**** The input

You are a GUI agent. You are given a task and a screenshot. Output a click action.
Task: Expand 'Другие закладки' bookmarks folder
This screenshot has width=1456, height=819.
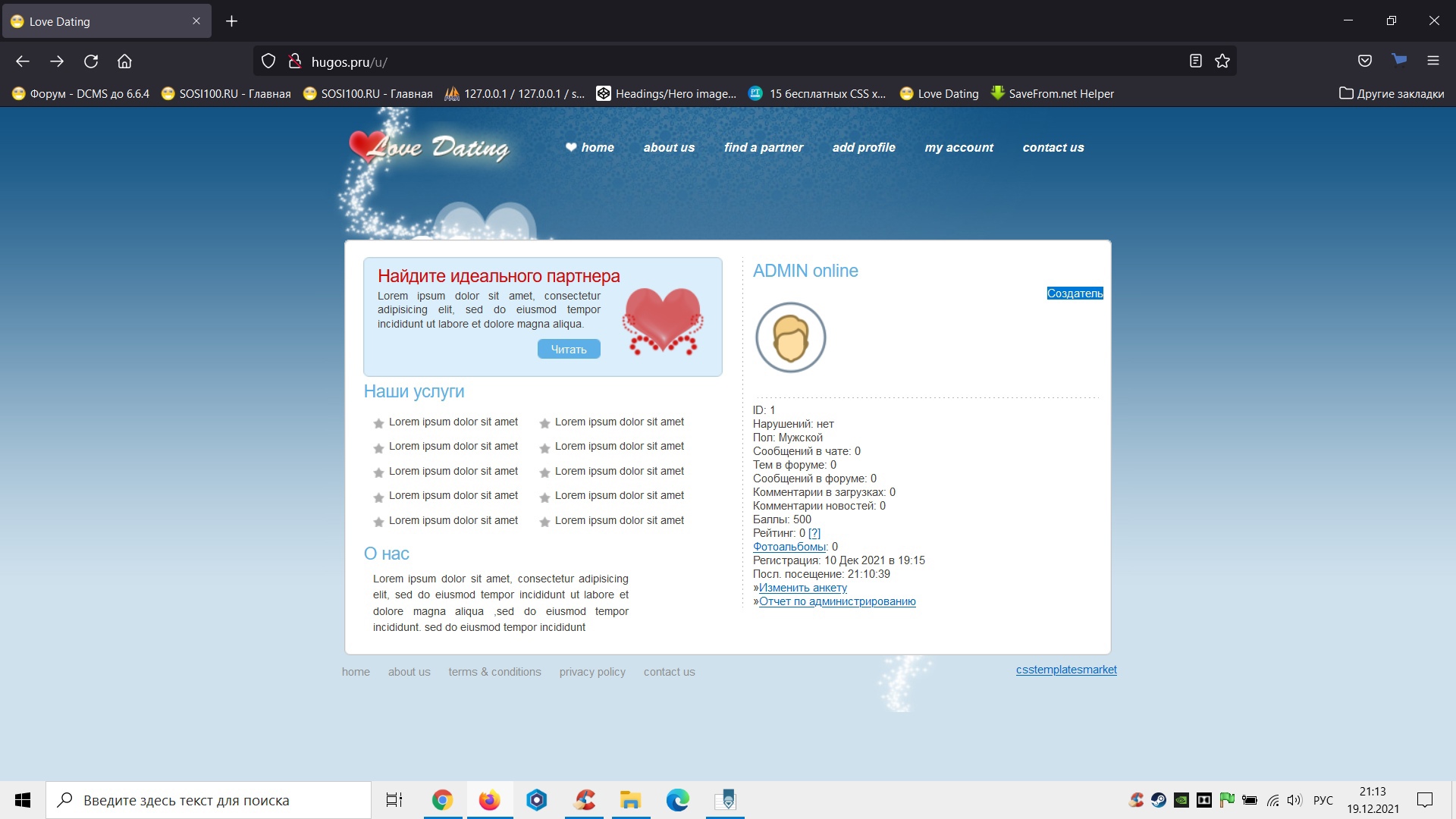pos(1392,94)
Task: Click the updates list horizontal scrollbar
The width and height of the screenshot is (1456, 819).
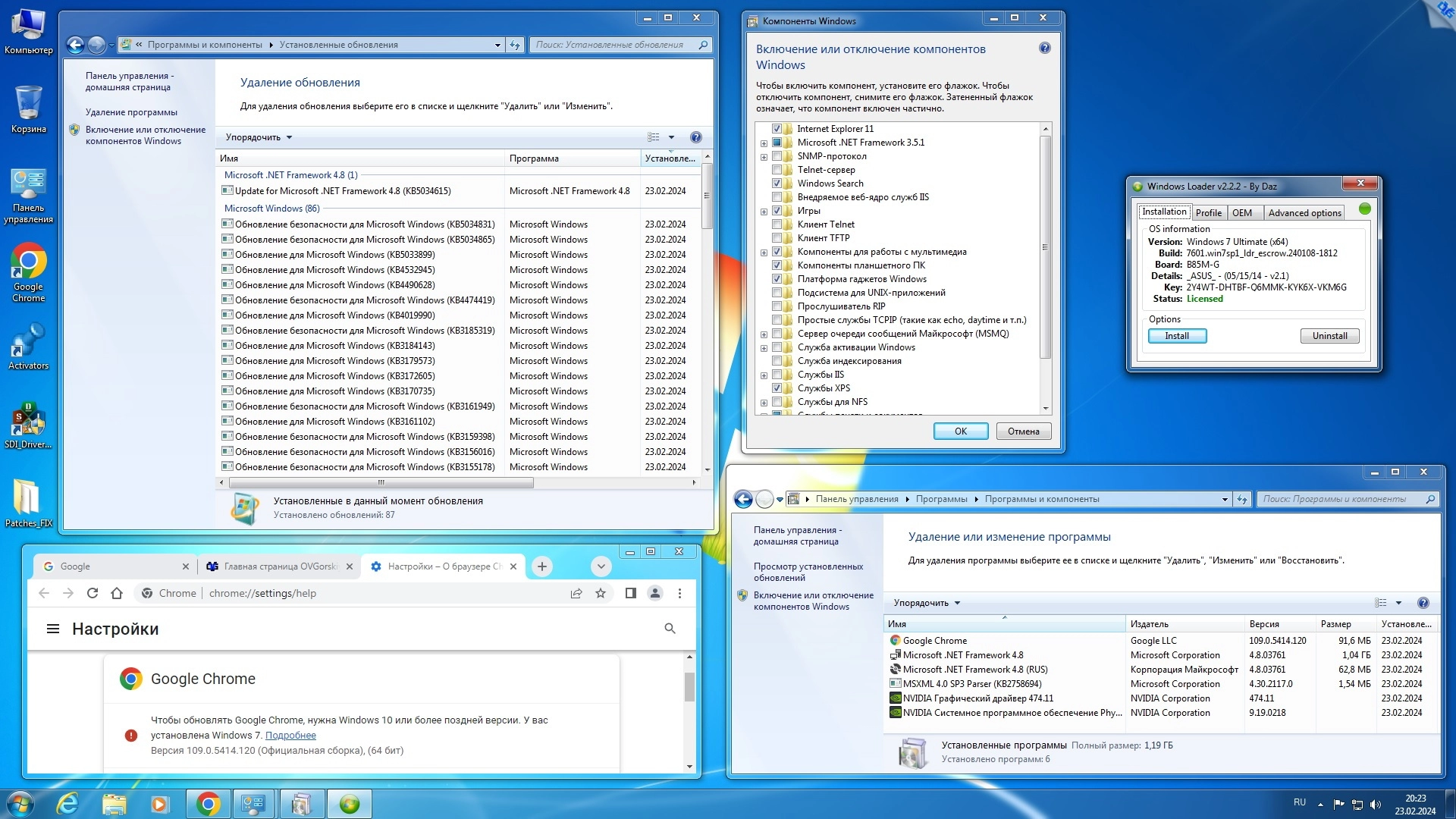Action: pyautogui.click(x=381, y=482)

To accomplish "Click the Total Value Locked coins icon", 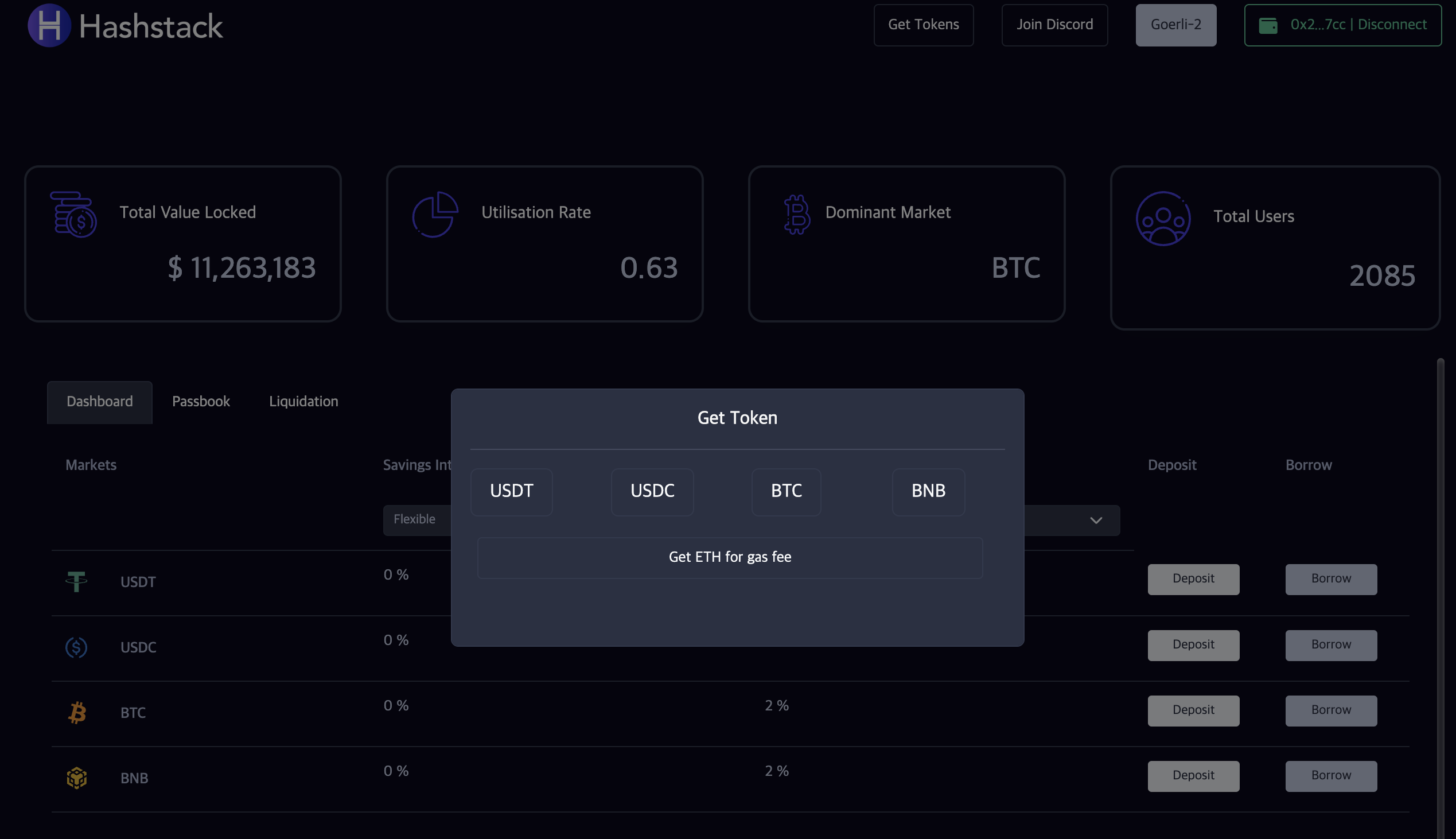I will (x=74, y=215).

********

**What the task requires**
Repeat, exactly and in full, each line from the start of the data to the line that contains "Task: Click the". Pictures do not go in.

**Result of this exercise**
You are a GUI agent. You are given a task and a screenshot. Output a click action.
Task: Expand 'Другие закладки' bookmarks folder
This screenshot has width=1456, height=819.
pos(1392,94)
Task: Click the updates list horizontal scrollbar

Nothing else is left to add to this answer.